1H NMR metabolomics was used to elucidate E. fetida sub-lethal responses after a 48-h imidacloprid contact filter paper and soil exposure. The non-monotonic response in E. fetida earthworms and the perturbations to specific metabolites likely involved an upregulation in gluconeogenesis with imidacloprid exposure in both contact filter paper and soil tests. Additionally, E. fetida responses after imidacloprid soil exposure for several metabolites (glucose, maltose, fumarate, inosine, ATP, betaine, scyllo-inositol, lactate/threonine, and tyrosine) were not as pronounced as compared with the E. fetida responses observed with the contact exposure test.
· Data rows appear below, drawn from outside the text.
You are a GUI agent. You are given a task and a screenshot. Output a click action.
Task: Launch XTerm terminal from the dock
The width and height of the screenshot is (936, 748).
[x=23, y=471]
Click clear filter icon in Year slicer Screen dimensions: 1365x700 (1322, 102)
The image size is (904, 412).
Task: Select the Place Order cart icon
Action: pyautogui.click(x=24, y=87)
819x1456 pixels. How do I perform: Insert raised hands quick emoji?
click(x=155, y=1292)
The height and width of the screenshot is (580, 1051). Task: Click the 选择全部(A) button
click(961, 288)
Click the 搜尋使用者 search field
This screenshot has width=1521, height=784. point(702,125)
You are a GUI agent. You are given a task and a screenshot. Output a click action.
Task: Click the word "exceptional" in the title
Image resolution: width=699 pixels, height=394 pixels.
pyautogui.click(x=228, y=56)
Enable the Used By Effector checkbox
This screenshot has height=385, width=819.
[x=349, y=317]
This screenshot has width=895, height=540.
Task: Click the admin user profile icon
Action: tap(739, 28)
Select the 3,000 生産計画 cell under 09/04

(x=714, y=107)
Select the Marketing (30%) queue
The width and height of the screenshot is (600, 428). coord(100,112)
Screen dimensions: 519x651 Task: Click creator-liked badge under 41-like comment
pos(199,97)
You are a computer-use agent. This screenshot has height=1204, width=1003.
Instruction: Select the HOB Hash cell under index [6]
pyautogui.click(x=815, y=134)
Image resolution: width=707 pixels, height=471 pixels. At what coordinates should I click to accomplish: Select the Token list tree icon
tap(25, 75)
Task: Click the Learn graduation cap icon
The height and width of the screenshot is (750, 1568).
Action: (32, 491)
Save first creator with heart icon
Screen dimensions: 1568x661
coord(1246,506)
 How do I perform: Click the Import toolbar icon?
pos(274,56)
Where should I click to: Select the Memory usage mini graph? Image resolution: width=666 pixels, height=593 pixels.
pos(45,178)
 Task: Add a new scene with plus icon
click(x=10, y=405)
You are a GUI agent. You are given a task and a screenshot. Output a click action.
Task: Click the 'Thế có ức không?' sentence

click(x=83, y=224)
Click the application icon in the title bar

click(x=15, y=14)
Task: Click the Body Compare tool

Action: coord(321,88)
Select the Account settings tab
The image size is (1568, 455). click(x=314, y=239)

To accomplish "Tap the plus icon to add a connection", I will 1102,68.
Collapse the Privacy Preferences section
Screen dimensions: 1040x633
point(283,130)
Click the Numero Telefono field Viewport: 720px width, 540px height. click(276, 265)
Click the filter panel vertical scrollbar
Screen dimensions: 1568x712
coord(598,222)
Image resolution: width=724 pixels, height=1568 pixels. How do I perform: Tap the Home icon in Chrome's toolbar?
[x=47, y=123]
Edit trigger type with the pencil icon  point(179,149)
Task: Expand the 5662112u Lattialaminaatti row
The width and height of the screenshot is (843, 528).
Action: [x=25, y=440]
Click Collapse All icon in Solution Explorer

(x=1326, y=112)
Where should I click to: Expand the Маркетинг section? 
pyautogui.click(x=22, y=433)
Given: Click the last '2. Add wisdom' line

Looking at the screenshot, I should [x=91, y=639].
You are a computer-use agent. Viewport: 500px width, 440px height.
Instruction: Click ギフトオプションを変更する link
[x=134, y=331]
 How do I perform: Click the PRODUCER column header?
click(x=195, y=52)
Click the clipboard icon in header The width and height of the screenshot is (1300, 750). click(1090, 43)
In contact tests, earthworms are directly exposed to imidacloprid on a filter paper through either passive diffusion or respiration (Simpson and McKelvie 2009) whereas in soil exposure studies, earthworms are exposed through passive diffusion or soil ingestion. Thus, this less pronounced metabolic perturbation after exposure to imidacloprid-contaminated soil was most likely due to the different modes of exposure associated with soil tests, as we hypothesized. This highlights that the mode of exposure determines the intensity of the metabolic response with sub-lethal imidacloprid exposure. Our results also reveal the metabolic impairment of imidacloprid to E. fetida earthworms in acute toxicity studies. These findings should be confirmed with additional studies using imidacloprid-contaminated soils.